The New Statesman
UK government ministers come out against resettlement of Indian Ocean islanders.
If a week is a long time in politics, surely it is an age since the UK's coalition government was formed. And it's also the summer holidays, which is usually the time when civil servants conspire with ministers to smuggle unpopular items into the public domain in order to escape parliamentary scrutiny and public debate.
Both these factors might well explain why the government appears to have ditched the pre-election commitment made by William Hague and Nick Clegg to change the former Labour government's shameful policy towards the former inhabitants of the Chagos Islands, forcibly removed from their homeland to make way for the US military base on Diego Garcia.
A recent letter written by the minister responsible for British Overseas Territories, Henry Bellingham, to the leader of the Chagos Refugee Group, Olivier Bancoult, leaves little ambiguity about the new government's policy:
The UK government will continue to contest the case brought by the Chagos Islanders to the European Court of Human Rights. This is because we believe that the arguments against allowing resettlement on the grounds of defence, security and feasibility are clear and compelling.

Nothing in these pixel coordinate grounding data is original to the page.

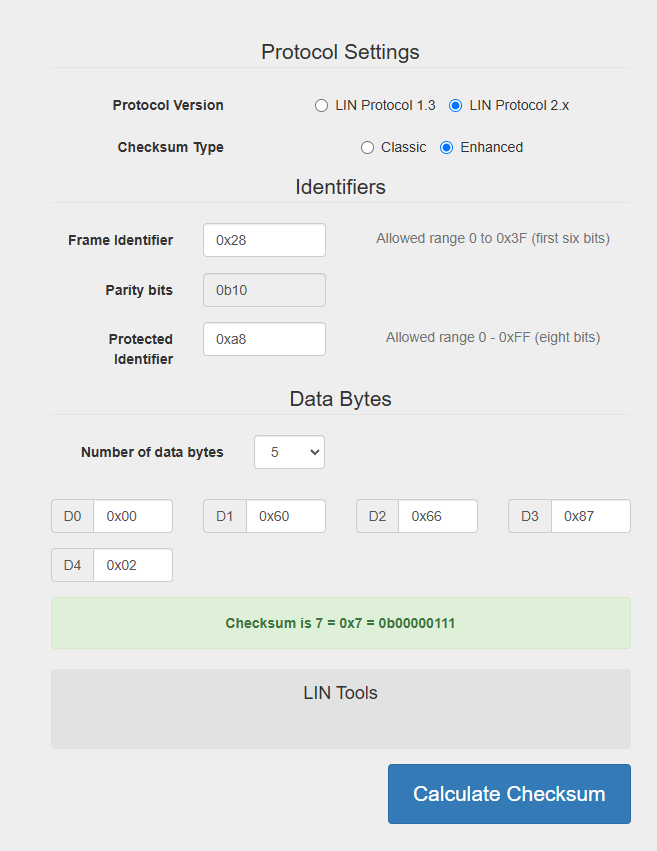The width and height of the screenshot is (657, 851).
Task: Click the LIN Tools panel heading
Action: pyautogui.click(x=340, y=693)
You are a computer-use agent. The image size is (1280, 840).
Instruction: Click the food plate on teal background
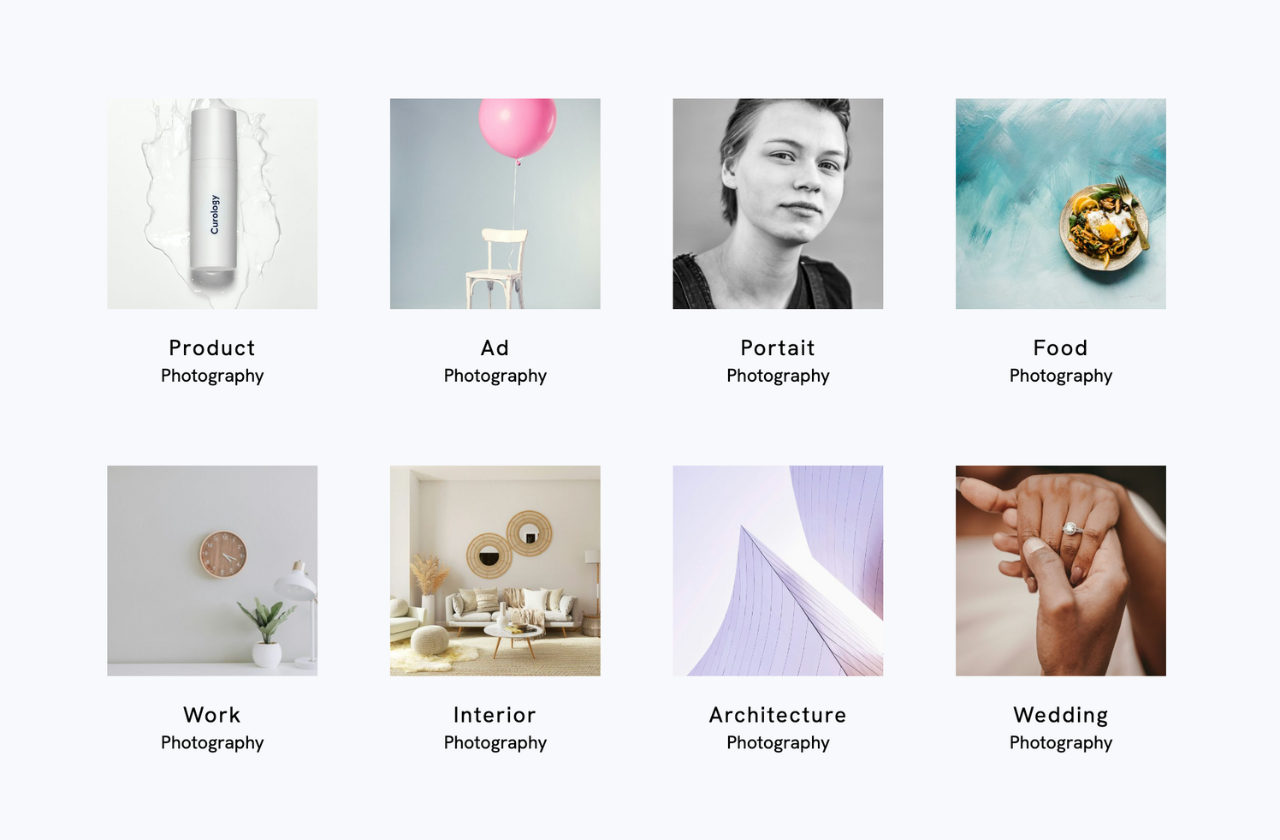[x=1061, y=204]
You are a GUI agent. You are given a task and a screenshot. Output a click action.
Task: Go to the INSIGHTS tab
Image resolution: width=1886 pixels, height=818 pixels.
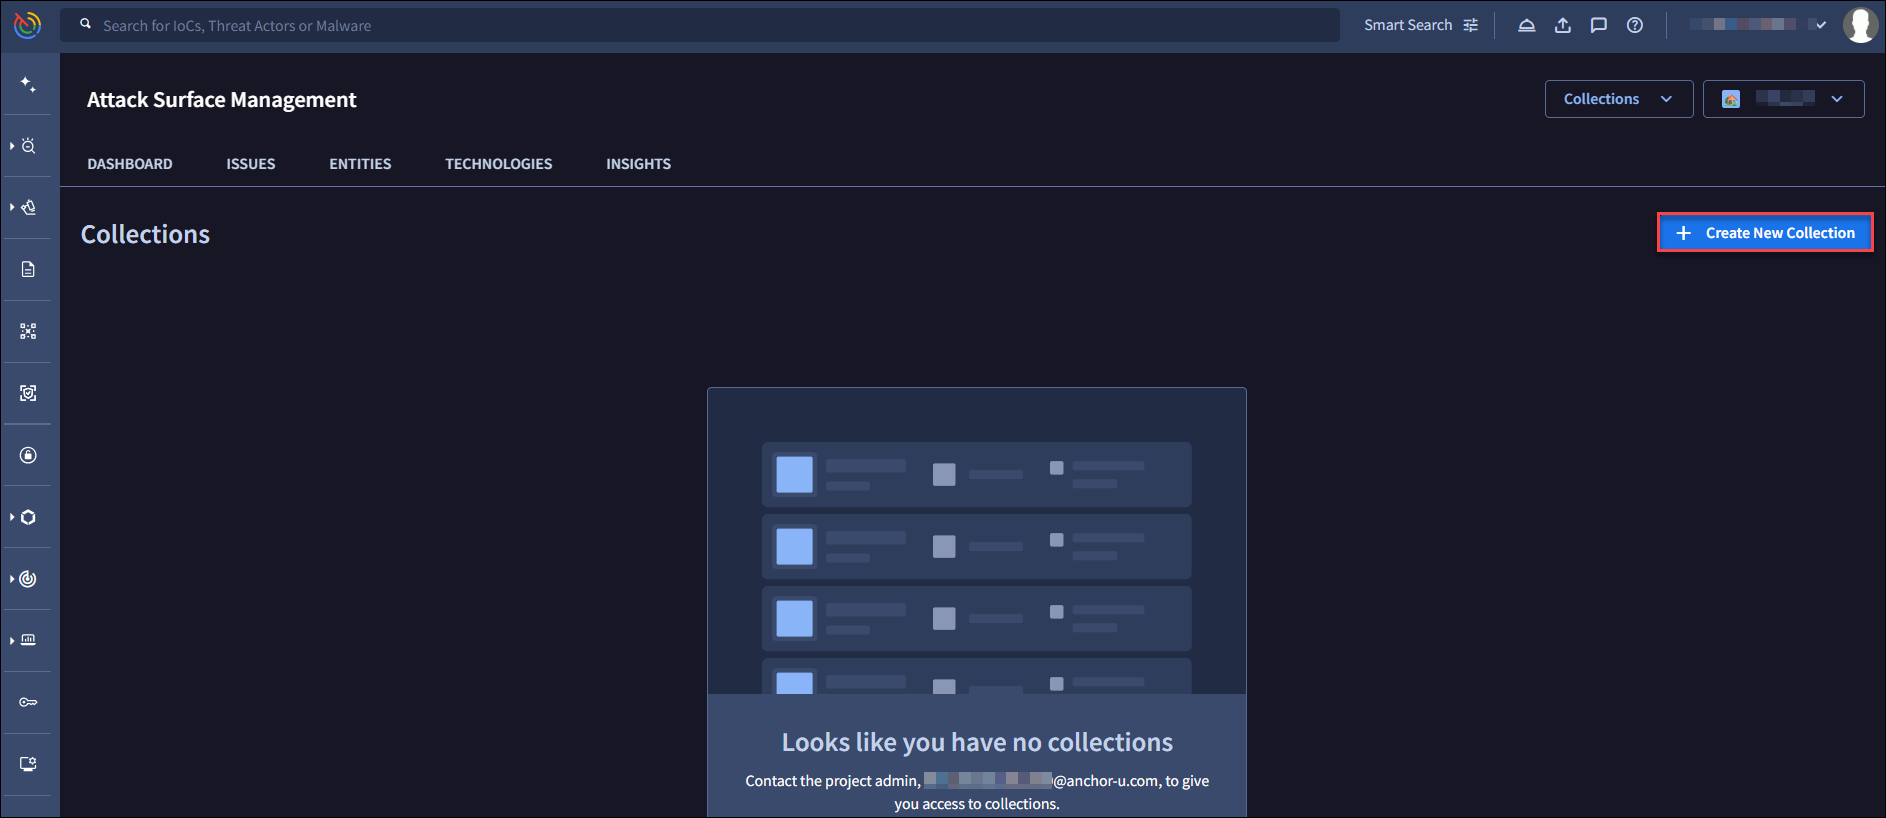(638, 164)
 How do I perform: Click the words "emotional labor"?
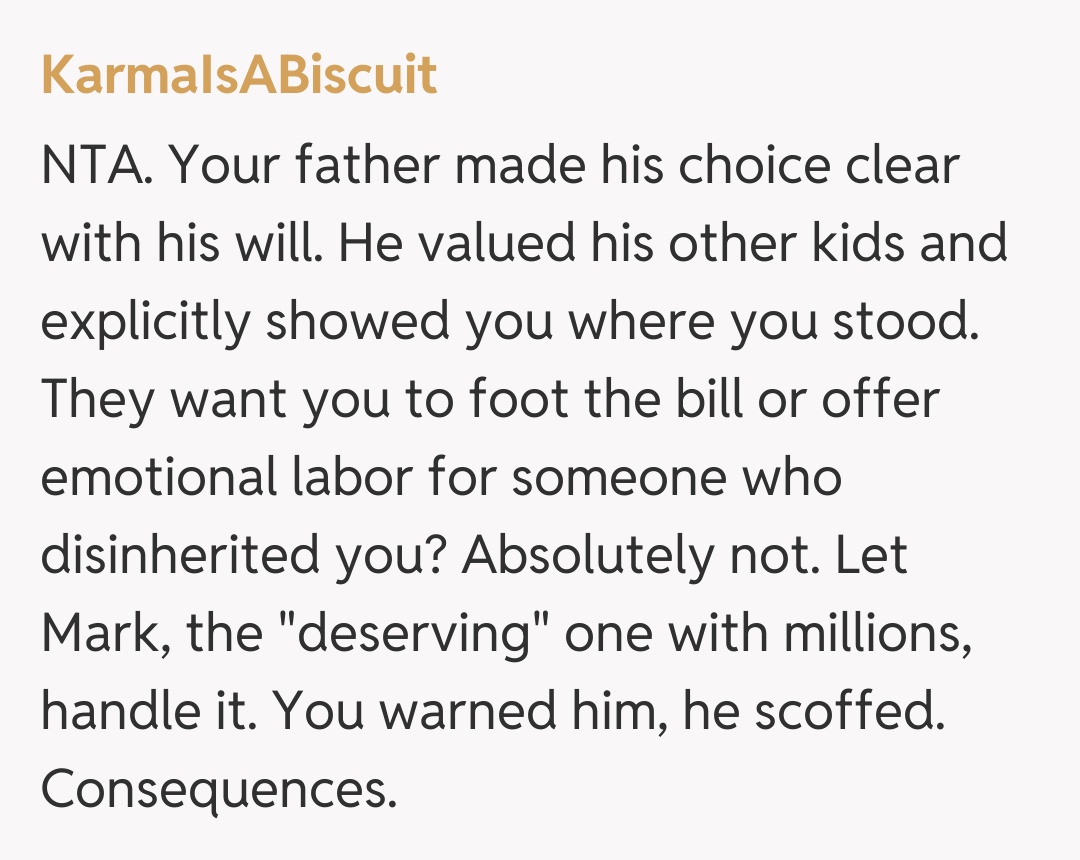(x=226, y=477)
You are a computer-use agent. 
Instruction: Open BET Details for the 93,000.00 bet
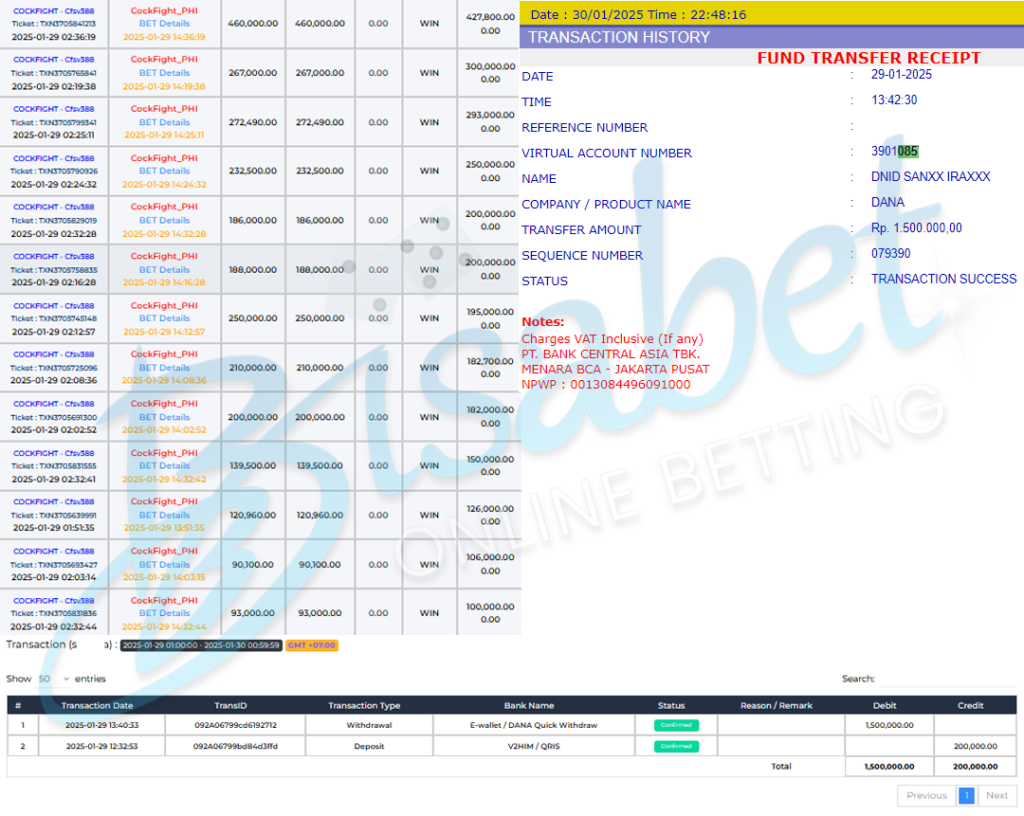click(164, 613)
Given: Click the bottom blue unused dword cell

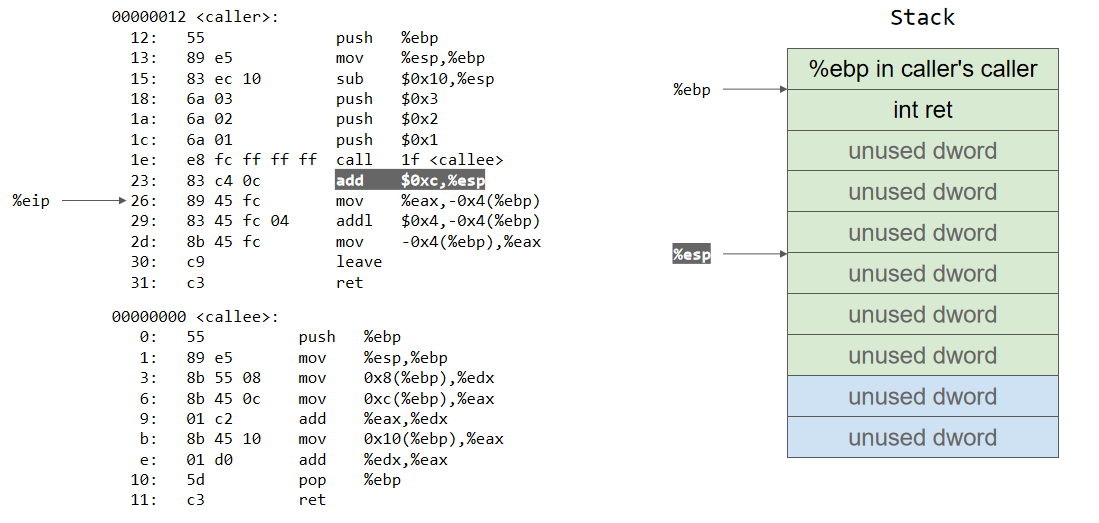Looking at the screenshot, I should tap(922, 438).
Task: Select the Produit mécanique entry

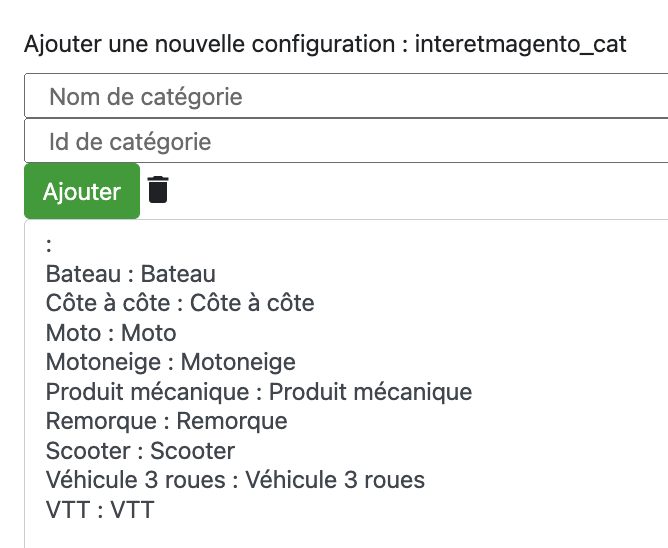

Interestingly, despite his hesitation when pressed in parliament in late May to endorse the initiative announced by the former foreign secretary David Miliband, to turn the Chagos Archipelago into a marine protected area, and therefore uninhabitable territory, on 1 April -- Maundy Thursday afternoon (another device to wrong-foot parliament) -- Bellingham seems to have become an enthusiastic convert. He also tells Bancoult:
The Government also believes that a Marine Protected Area (MPA) is the right way ahead for furthering environmental protection of the Territory and encouraging others to do the same in important and vulnerable areas under their sovereign control.
This will come as a shock not only to the Chagos exiles, who were led to believe that their fortunes were about to change, but also to the government of Mauritius, which has been told on numerous occasions that the territory will be returned when it is "no longer needed for defence purposes".
The intention was reiterated when the new Foreign Secretary, William Hague, met Prime Minister Navin Ramgoolam during a private visit to the UK by the Mauritian leader in early June.
However, as an old hand at the political game, Ramgoolam remained sceptical and was wise enough to pay a visit to the offices of his London lawyers about reclaiming the archipelago, which was detached from the colony of Mauritius in 1965, in breach of international law, before independence from Britain in 1968.
Perhaps the Mauritian premier should consider giving them another call.
Dr Sean Carey is research fellow at the Centre for Research on Nationalism, Ethnicity and Multiculturalism (CRONEM) at Roehampton University.